▶ INSTRUCTIONS TO FOLLOW: Report the number of lines in the data below that hold "Task", without any other words.

▶ DATA LISTING:
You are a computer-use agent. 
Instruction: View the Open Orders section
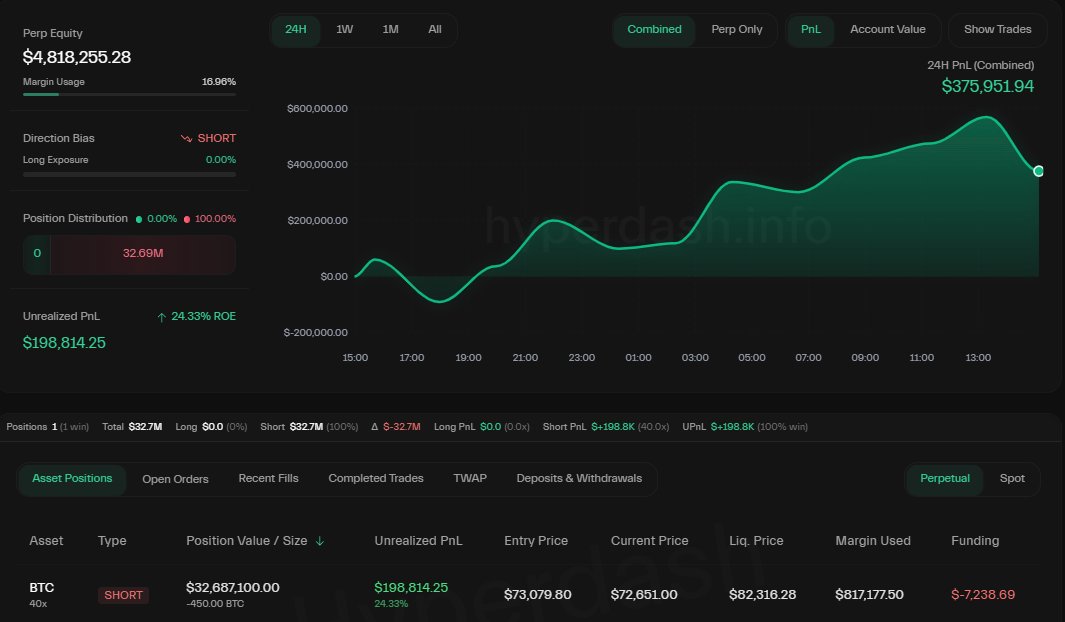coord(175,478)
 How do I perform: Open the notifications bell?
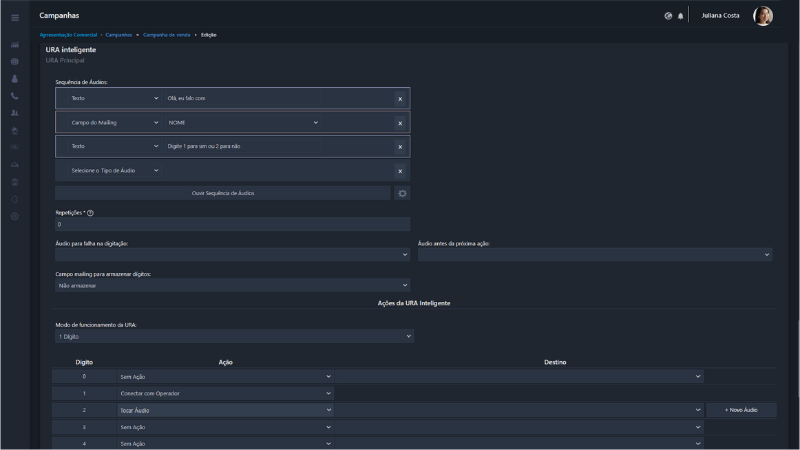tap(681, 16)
--
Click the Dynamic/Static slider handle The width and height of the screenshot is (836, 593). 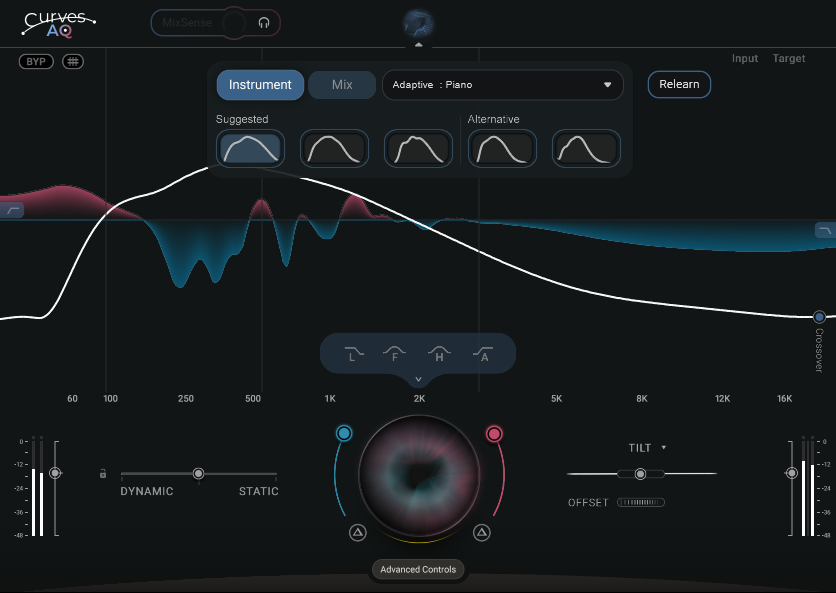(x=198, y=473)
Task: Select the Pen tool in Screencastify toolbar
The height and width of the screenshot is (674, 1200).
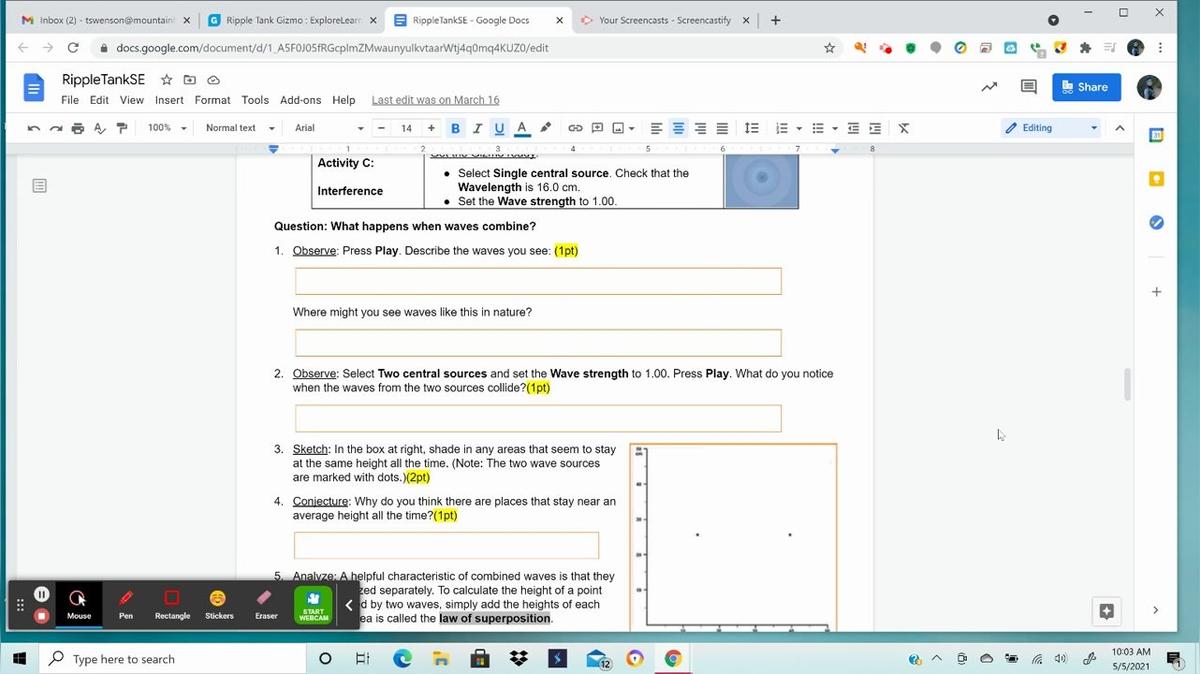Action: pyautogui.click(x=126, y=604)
* * *
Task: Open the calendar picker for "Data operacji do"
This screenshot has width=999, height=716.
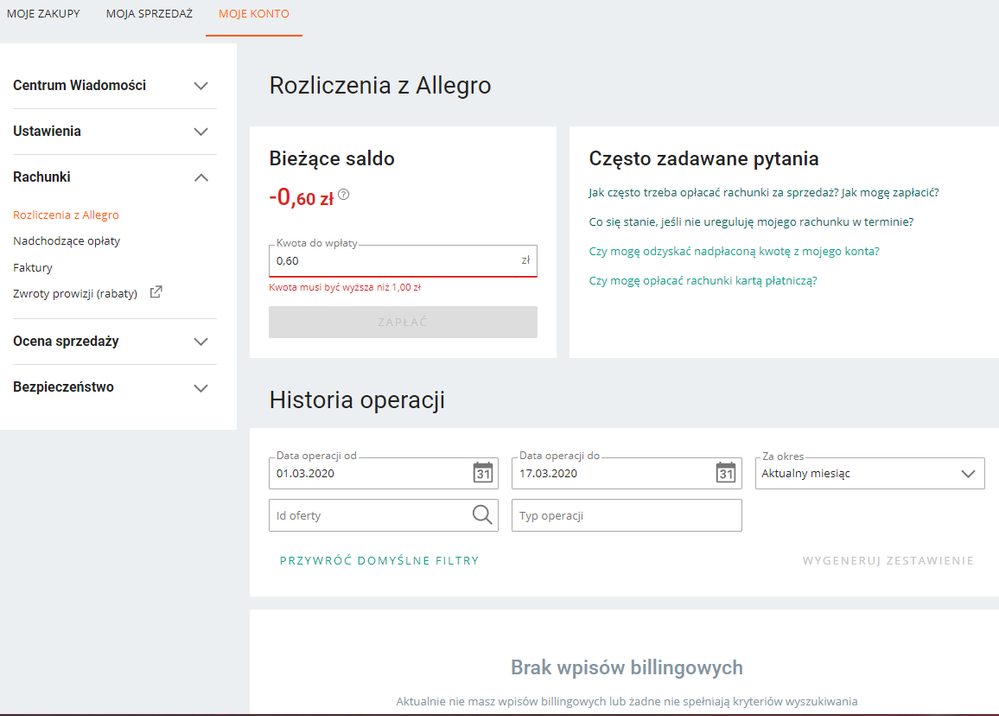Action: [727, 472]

▶ WRITTEN ANSWER: 2